## Exercise text

——————

Plants increase CO2 uptake by assimilating nitrogen via the photorespiratory pathway

Busch FA1, Sage RF2 and Farquhar GD1

  1. Research School of Biology and ARC Centre of Excellence for Translational Photosynthesis, Australian National University, Acton, ACT, Australia.
  2. Department of Ecology and Evolutionary Biology, University of Toronto, Toronto, Ontario, Canada.

Photorespiration is a major bioengineering target for increasing crop yields as it is often considered a wasteful process due to the release of previously fixed CO2. Photorespiratory metabolism is integrated into leaf metabolism and thus may have certain benefits. Using a combination of mathematical modelling and photosynthetic gas exchange measurements, we show that plants can increase their rate of photosynthetic CO2 uptake when assimilating nitrogen de novo via the photorespiratory pathway. Plants achieve this by fixing carbon as amino acids in addition to carbohydrates. When plants were fed nitrate they had higher rates of CO2 assimilation under photorespiratory than low-photorespiratory conditions, while plants lacking nitrate nutrition exhibited lower stimulation of CO2 uptake. We modified the widely used Farquhar, von Caemmerer and Berry photosynthesis model to include the carbon and electron requirements for nitrogen assimilation via the photorespiratory pathway. Our modified model improves predictions of photosynthetic CO2 uptake and of rates of photosynthetic electron transport. The results highlight how photorespiration can improve photosynthetic performance despite reducing the efficiency of Rubisco carboxylation.

——————

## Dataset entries

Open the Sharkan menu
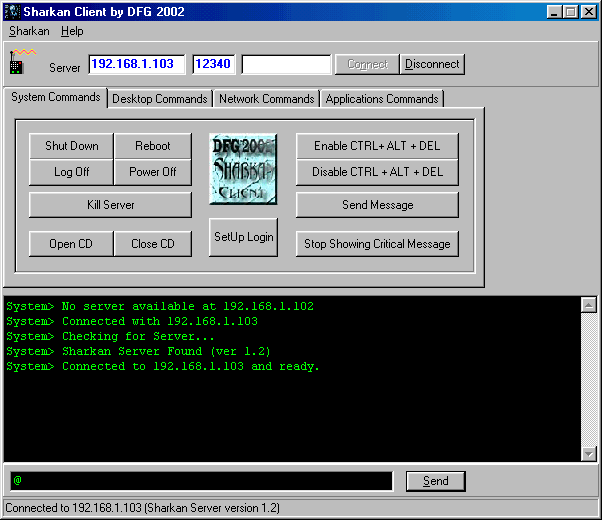Screen dimensions: 602x520 29,31
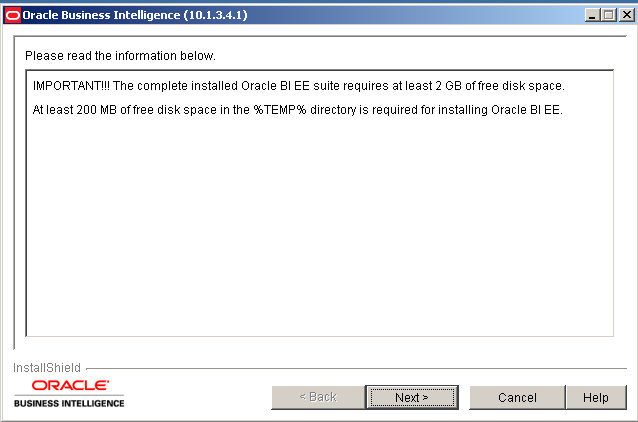Cancel the installation
Screen dimensions: 638x422
point(517,397)

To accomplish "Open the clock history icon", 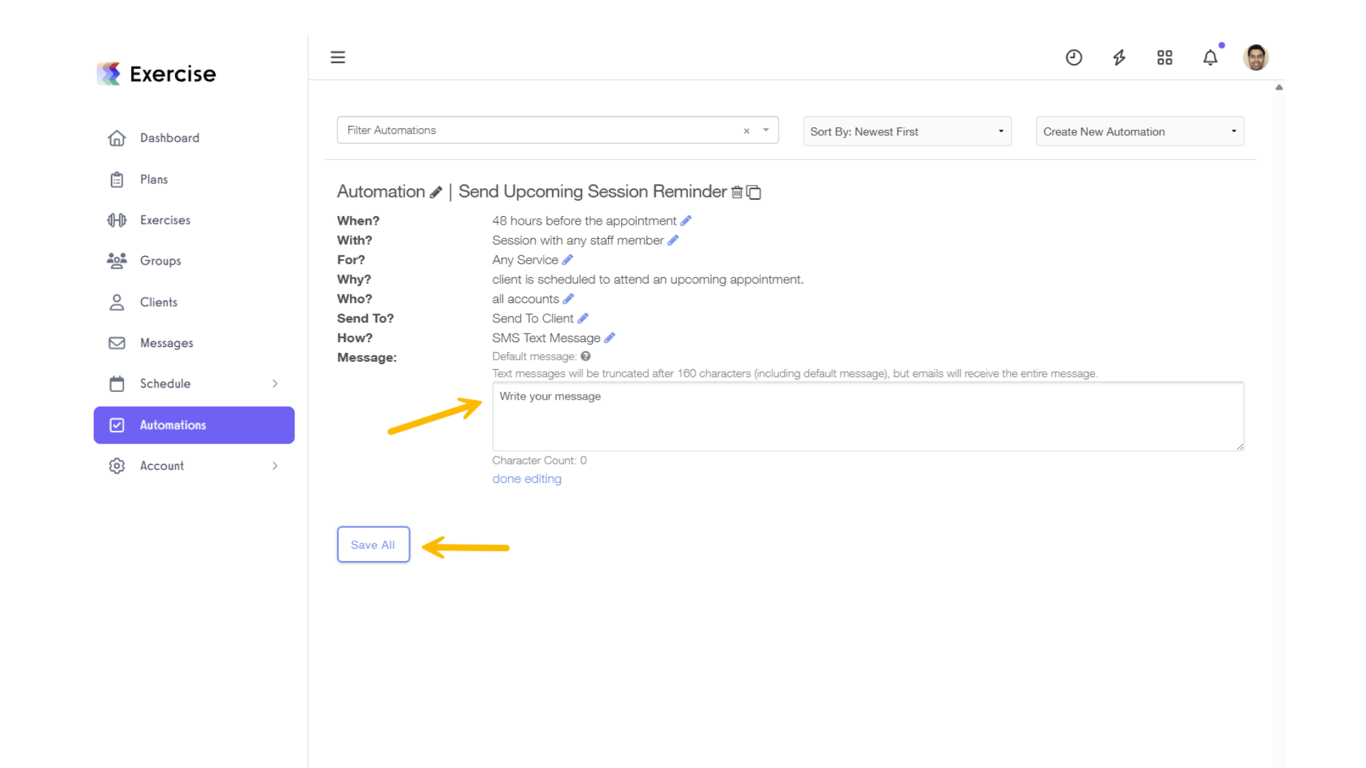I will [1074, 58].
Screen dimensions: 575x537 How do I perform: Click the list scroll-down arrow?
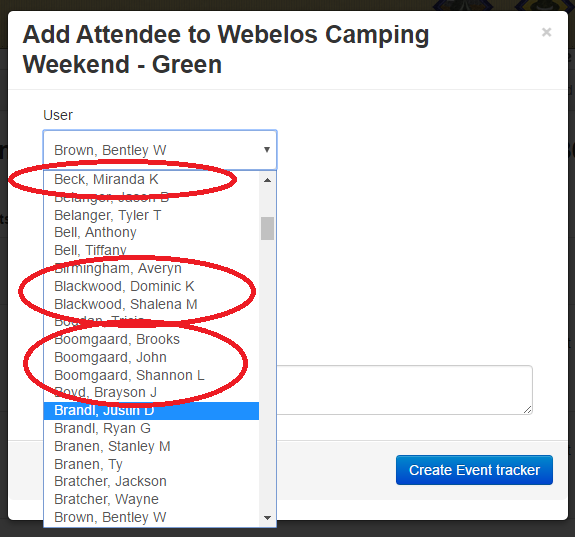[x=267, y=518]
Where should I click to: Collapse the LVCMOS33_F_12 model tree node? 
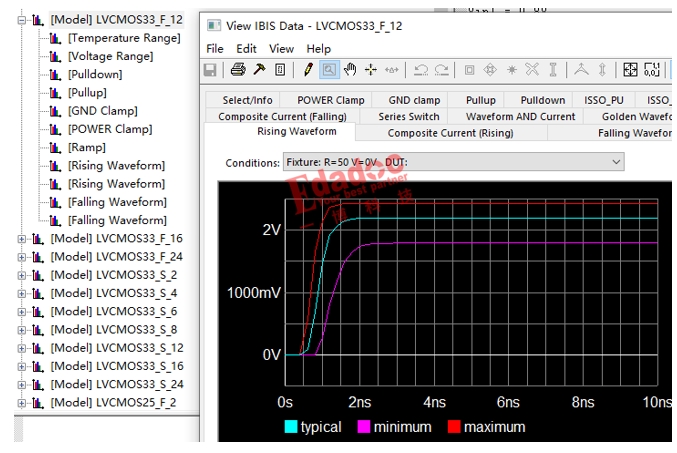pos(22,20)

——————

## Assignment
According to the abstract on photorespiration, how do plants increase their rate of photosynthetic CO2 uptake when assimilating nitrogen de novo via the photorespiratory pathway?

## Final answer
By fixing carbon as amino acids in addition to carbohydrates.